Nothing but the lines from the first line of the entries through the line with "June 2024 (277, 1580)" should appear in the answer, transcribed exactly and free of pictures.
******************************
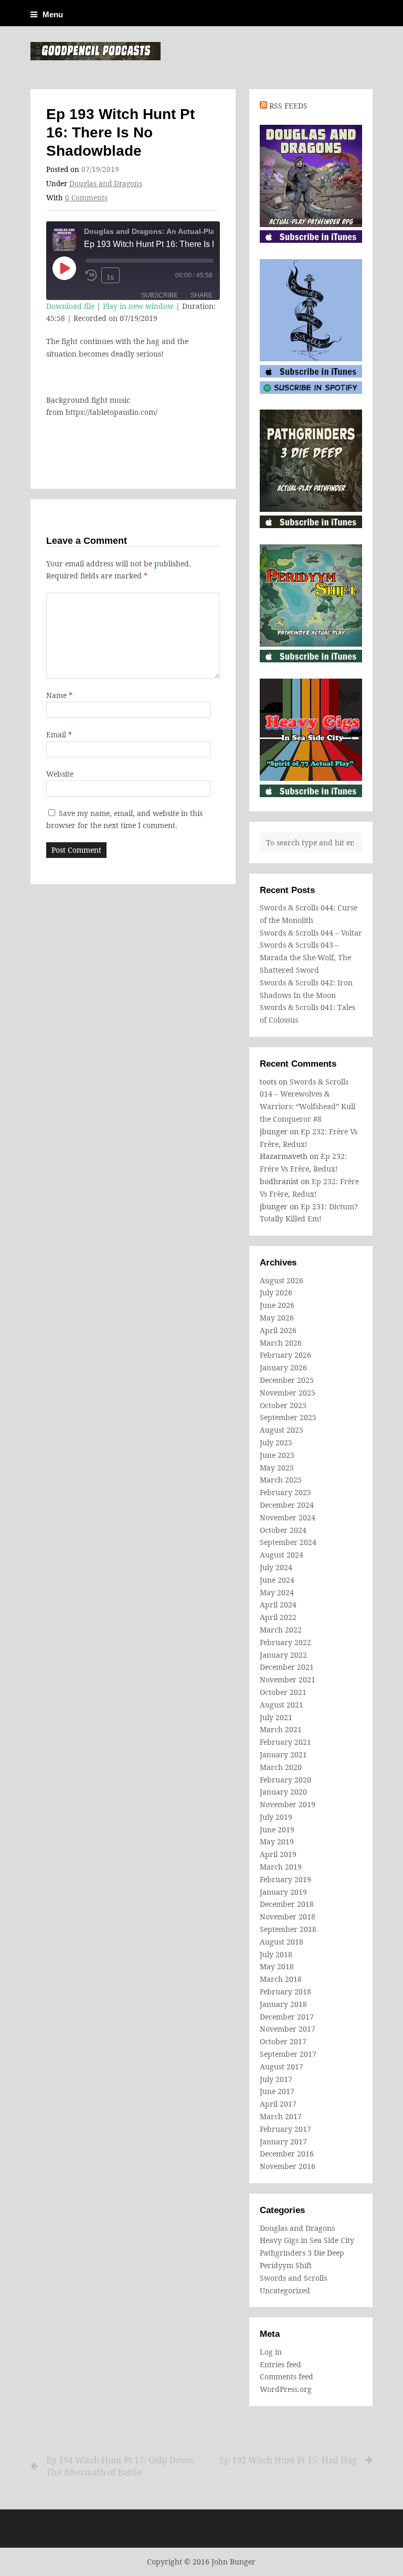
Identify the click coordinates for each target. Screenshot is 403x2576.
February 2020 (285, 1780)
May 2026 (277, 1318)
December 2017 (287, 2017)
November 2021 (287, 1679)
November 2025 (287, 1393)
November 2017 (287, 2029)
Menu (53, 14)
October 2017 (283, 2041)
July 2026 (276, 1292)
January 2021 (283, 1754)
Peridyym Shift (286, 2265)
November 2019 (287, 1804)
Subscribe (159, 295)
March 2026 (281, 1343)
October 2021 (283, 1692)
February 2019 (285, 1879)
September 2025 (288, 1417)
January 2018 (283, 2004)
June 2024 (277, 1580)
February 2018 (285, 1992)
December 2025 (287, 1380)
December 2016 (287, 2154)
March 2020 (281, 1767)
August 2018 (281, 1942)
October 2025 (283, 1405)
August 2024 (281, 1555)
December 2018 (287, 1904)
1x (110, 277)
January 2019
******************************
• TASK RESULT:
Identify the click coordinates for each target. Screenshot is 403x2576.
February 2020 (285, 1780)
May 2026 (277, 1318)
December 2017 (287, 2017)
November 2021 (287, 1679)
November 2025 (287, 1393)
November 2017 (287, 2029)
Menu (53, 14)
October 2017 (283, 2041)
July 2026 (276, 1292)
January 2021 (283, 1754)
Peridyym Shift (286, 2265)
November 2019 (287, 1804)
Subscribe (159, 295)
March 2026 (281, 1343)
October 2021 (283, 1692)
February 2019 (285, 1879)
September 2025 (288, 1417)
January 2018 (283, 2004)
June 2024 (277, 1580)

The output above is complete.